DO THIS: Please reproduce word for word the material from its first line up to and including the line with "pos(333,256)".
*** MATERIALS PROVIDED
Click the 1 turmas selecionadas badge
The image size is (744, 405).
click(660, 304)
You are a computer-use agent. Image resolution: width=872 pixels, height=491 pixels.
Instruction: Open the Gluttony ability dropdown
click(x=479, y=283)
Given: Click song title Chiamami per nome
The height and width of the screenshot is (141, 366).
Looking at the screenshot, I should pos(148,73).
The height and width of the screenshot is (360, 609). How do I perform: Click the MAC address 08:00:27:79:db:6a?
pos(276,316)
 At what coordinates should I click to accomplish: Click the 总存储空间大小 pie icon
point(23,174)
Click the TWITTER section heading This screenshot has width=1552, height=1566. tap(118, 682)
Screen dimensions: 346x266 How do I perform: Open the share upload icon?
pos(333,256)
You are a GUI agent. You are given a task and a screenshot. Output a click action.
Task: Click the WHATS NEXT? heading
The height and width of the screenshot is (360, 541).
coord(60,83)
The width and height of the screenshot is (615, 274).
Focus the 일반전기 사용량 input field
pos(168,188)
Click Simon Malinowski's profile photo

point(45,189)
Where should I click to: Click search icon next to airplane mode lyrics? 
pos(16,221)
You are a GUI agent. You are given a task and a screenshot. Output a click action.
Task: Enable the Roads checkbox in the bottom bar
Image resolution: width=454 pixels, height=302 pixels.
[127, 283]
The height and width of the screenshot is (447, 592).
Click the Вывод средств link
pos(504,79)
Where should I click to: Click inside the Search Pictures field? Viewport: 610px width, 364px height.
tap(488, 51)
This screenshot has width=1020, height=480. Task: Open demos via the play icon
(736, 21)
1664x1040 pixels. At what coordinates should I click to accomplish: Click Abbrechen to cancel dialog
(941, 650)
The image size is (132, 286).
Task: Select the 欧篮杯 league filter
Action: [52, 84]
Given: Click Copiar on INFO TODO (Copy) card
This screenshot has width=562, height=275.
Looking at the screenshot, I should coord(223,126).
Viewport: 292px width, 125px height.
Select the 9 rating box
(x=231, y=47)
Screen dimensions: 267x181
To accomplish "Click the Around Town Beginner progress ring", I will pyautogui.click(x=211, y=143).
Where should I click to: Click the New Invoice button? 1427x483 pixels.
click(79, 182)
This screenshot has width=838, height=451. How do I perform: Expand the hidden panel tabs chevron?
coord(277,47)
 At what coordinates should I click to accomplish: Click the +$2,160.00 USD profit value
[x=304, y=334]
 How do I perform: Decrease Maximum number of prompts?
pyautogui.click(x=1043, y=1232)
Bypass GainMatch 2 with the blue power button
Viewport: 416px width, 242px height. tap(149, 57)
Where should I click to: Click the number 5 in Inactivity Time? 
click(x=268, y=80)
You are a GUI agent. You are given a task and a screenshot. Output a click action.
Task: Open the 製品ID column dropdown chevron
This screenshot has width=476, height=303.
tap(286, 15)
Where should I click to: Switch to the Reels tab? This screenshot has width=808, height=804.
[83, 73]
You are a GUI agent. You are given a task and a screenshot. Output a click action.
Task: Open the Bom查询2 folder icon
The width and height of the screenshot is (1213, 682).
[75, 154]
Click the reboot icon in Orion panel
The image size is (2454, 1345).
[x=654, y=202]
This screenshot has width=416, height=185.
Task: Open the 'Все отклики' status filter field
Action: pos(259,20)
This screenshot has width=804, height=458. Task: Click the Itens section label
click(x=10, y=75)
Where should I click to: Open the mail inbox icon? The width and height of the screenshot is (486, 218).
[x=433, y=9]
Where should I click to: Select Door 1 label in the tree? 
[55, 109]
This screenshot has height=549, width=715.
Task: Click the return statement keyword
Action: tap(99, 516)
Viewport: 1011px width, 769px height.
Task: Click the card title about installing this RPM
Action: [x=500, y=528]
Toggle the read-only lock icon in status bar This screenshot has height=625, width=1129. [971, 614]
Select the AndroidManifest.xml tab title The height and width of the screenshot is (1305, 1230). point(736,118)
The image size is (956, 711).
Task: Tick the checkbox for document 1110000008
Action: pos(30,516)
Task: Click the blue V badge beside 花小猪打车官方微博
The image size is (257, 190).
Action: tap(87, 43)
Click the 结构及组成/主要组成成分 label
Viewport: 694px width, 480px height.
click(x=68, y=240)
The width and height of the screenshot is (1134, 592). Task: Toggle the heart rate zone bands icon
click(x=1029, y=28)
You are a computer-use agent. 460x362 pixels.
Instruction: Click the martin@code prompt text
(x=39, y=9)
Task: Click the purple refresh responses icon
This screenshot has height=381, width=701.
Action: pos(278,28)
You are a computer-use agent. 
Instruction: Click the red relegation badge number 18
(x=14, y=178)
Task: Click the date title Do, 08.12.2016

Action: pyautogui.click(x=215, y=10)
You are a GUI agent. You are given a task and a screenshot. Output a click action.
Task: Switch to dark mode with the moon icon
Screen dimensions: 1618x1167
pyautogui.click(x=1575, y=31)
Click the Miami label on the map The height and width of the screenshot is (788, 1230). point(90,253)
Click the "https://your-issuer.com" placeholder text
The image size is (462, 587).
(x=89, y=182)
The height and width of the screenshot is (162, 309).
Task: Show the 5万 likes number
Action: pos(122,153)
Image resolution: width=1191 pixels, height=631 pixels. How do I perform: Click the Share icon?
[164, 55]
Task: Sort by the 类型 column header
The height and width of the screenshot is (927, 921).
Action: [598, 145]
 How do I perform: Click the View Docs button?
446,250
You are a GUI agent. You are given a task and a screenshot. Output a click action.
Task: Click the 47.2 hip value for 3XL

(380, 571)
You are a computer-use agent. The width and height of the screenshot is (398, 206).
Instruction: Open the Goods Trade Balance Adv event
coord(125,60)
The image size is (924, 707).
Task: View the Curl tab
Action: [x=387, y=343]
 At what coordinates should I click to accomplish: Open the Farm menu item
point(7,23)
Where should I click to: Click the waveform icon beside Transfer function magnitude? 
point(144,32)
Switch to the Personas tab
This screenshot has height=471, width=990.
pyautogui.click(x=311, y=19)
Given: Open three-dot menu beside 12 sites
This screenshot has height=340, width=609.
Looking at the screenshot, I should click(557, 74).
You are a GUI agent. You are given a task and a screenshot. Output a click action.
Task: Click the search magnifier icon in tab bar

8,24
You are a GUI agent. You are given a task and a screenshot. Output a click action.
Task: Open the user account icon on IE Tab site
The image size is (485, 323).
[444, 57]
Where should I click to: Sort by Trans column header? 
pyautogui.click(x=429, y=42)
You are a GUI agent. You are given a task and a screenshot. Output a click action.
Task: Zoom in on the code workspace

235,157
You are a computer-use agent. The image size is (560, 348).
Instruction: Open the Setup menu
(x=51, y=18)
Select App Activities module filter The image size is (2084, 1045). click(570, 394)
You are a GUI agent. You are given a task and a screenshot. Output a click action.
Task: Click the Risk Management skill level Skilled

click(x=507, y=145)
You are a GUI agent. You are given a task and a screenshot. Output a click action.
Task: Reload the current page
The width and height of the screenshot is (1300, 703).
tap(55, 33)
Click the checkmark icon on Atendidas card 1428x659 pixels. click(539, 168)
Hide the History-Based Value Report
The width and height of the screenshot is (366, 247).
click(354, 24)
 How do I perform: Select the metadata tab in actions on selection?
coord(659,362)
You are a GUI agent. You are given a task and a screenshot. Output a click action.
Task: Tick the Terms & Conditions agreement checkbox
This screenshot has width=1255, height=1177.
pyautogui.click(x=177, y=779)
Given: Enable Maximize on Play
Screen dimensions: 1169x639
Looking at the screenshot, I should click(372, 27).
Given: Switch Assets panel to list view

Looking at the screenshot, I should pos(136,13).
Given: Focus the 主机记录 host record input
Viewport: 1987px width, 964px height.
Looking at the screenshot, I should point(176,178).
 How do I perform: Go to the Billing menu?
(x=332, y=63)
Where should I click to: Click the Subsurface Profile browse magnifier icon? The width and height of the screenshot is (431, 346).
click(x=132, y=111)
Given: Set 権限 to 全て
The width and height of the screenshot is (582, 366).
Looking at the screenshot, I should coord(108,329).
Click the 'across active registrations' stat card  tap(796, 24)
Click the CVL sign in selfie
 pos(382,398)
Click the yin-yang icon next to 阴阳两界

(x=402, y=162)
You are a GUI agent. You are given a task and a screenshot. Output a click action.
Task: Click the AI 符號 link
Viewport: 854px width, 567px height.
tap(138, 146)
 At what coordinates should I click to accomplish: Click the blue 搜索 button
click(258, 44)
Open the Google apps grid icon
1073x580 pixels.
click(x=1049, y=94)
******
EXERCISE SOLUTION:
Click the 1 turmas selecionadas badge
The image size is (744, 405).
click(660, 304)
You are a computer-use agent. Image resolution: width=872 pixels, height=491 pixels.
Instruction: Open the Gluttony ability dropdown
click(x=479, y=283)
Given: Click song title Chiamami per nome
The height and width of the screenshot is (141, 366).
Looking at the screenshot, I should pos(148,73).
The height and width of the screenshot is (360, 609). How do I perform: Click the MAC address 08:00:27:79:db:6a?
pos(276,316)
 At what coordinates should I click to accomplish: Click the 总存储空间大小 pie icon
point(23,174)
Click the TWITTER section heading This screenshot has width=1552, height=1566. tap(118, 682)
Screen dimensions: 346x266 How do I perform: Open the share upload icon?
pos(333,256)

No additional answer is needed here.